The game draws inspiration from a variety of sources, from Stephen King (more than a whiff of The Shining about it) to H.P. Lovecraft (the entire setting and ethos is extremely Lovecraftian, as is the demon that manifests in the closing chapters), providing a kind of “ghost train ride” experience; creepy in the manner of a fun house or ghost stories on Halloween, though there are one or two legitimate shocks in the game (many of which derive from the slow degeneration of the husband, who becomes violent and aggressive towards the end of the game, resulting in several instances of domestic violence and even one of rape). 

It's a mixed bag: often extremely silly, endearing in its goofiness, occasionally shocking: diverting fun, if you have a spare day or so. 

Its sequel, on the other hand, is ludicrous. In attempting an entirely different tone, a far more psychological subject, the game takes itself far too seriously, whilst being equally or even more ridiculous, in its own way: 

Following the travails of player character Curtis Craig, the game explores an increasingly deranged mind as Curtis's fellow workers ae elaborately murdered one by one and Curtis himself experiences a number of bizarre hallucinations. 

The game fails on a number of levels, most notably the truly bizarre puzzles, which result in the player simply clicking everything on everything to see what works (even that doesn't work in some instances, requiring endless reloads, trial and error, extremely frustrating experimentation). 
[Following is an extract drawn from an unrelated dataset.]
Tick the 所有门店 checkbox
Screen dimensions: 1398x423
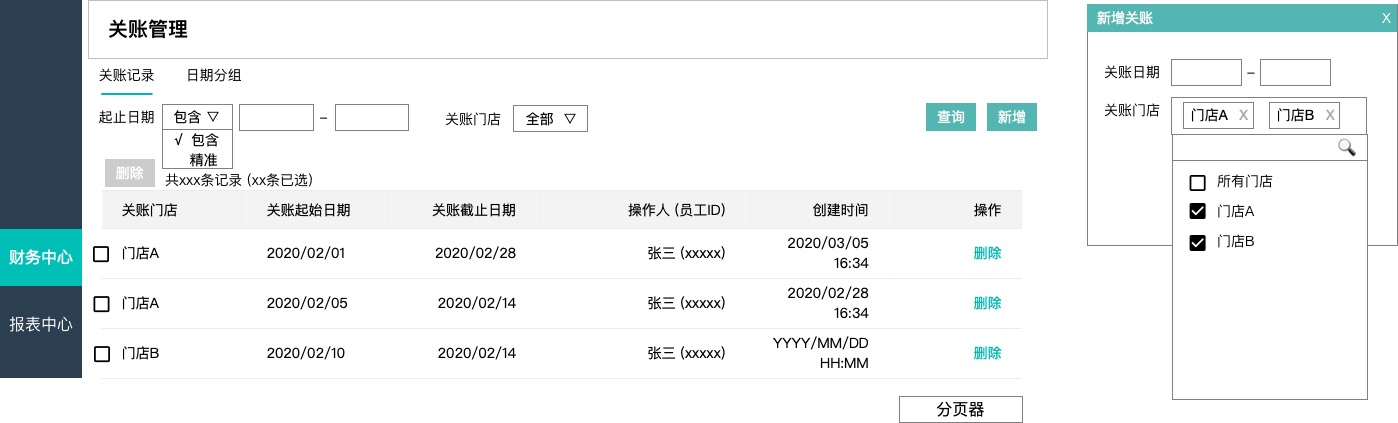[x=1197, y=183]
Attempts to be avante garde and edgy come off as token and overdone, most notably the inclusion of extremely graphic violence, murder scenes; even unusual sexuality (there are scenes in the game which occur inside a BDSM club, which, like so much, is hammy, cartoonish and far removed from reality). Arguably most absurd is Curtis's friend and co-worker, Trevor, an early example of an openly gay character in video games, but far from progressive: a poorly written, atrociously acted stereotype that is more frustrating than endearing. 

Conflated, self important and the very definition of pretentious, Phantasmagoria 2: A Puzzle of Flesh is recommended only for the genuinely curious or (a ha) masochistic. 

That said, there are rare moments of invention: some of the murder scenes are inventive, the imagery can be  creative and intriguing and one or two of the scares are clever (as the story progresses, you will notice subtle visual hallucinations that Curtis is having, which grow steadily more extreme, and can be quite creepy). 

A far wider church than most people realise, there are examples of horror in video gaming right back to its roots; some obscure rarities, some that are best left buried. All intriguing, in their own peculiar ways; all examples of how the genre and the medium have evolved over time. 

Do some digging, rake the muck; you never know what diamonds you might find.